POLÍCIA FEDERAL DEFLAGRA OPERAÇÃO CONTRA GRUPO SUSPEITO DE DESMATAMENTO QUÍMICO MILIONÁRIO EM URUARÁ/PA

Imagem da internet para mera ilustração
A Polícia Federal deflagrou, na manhã desta terça-feira (4), uma operação para desarticular um grupo criminoso investigado por promover desmatamento químico em áreas de floresta nativa no município de Uruará, no sudoeste do Pará. Segundo as investigações, os prejuízos ambientais provocados pelo esquema são estimados em R$ 469 milhões.

Ao todo, foram cumpridos 13 mandados de busca e apreensão, além de três medidas cautelares diversas da prisão, nos estados do Pará, Paraná e Rio Grande do Sul. A operação tem como objetivo reunir novas provas, interromper as atividades ilegais e garantir a futura reparação dos danos causados ao meio ambiente.

De acordo com a Polícia Federal, o grupo utilizava uma técnica conhecida como desmatamento químico, que consiste na aplicação de herbicidas sobre a vegetação nativa para provocar sua morte e facilitar a posterior retirada da floresta.

Laudos periciais apontam que aproximadamente 10.180 hectares de floresta foram degradados em assentamentos federais localizados em Uruará.
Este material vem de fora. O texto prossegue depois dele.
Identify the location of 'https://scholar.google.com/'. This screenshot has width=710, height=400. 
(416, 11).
A área devastada corresponde a mais de 14 mil campos de futebol.

As investigações também revelaram que, após a degradação da vegetação, cerca de 5.794 hectares passaram por corte raso e foram convertidos em pastagens, indicando que a destruição ambiental tinha como finalidade a ocupação irregular e a exploração econômica das áreas desmatadas.
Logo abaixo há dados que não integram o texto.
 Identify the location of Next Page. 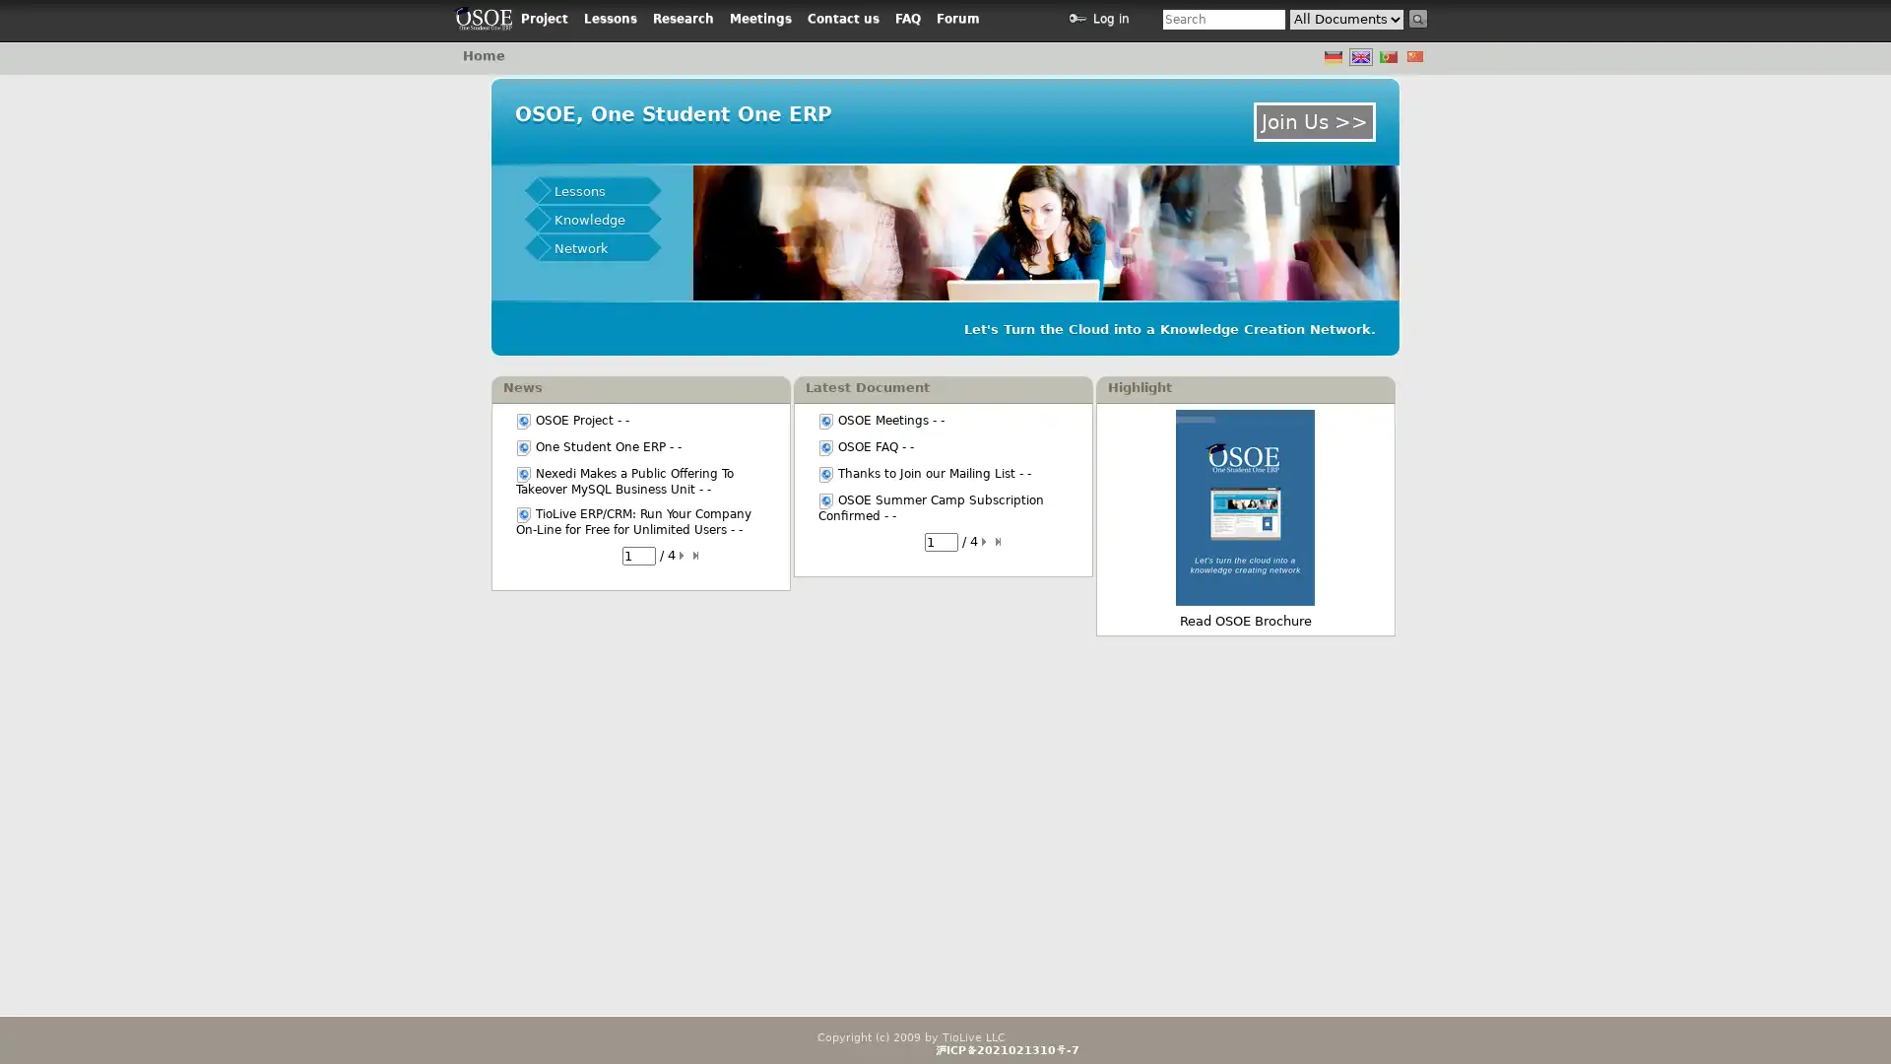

A impressa local apurou que equipes da Polícia Federal estiveram em pelo menos uma residência localizada no bairro Vila Brasil, em Uruará, durante o cumprimento dos mandados judiciais.

Segundo a investigação, a organização criminosa atuava de forma estruturada, desde a aquisição dos produtos químicos utilizados na destruição da floresta até a adoção de mecanismos para ocultar informações ambientais, dificultando a atuação dos órgãos de fiscalização.

Os investigados poderão responder por crimes ambientais, uso irregular de substâncias tóxicas, fraude em procedimentos ambientais e associação criminosa. A Polícia Federal ressalta que novas infrações penais poderão ser identificadas no decorrer das investigações.

A operação reforça o combate aos crimes ambientais na Amazônia e evidencia a atuação das forças de segurança na repressão a práticas ilegais que comprometem a preservação da floresta e causam impactos ambientais de grandes proporções.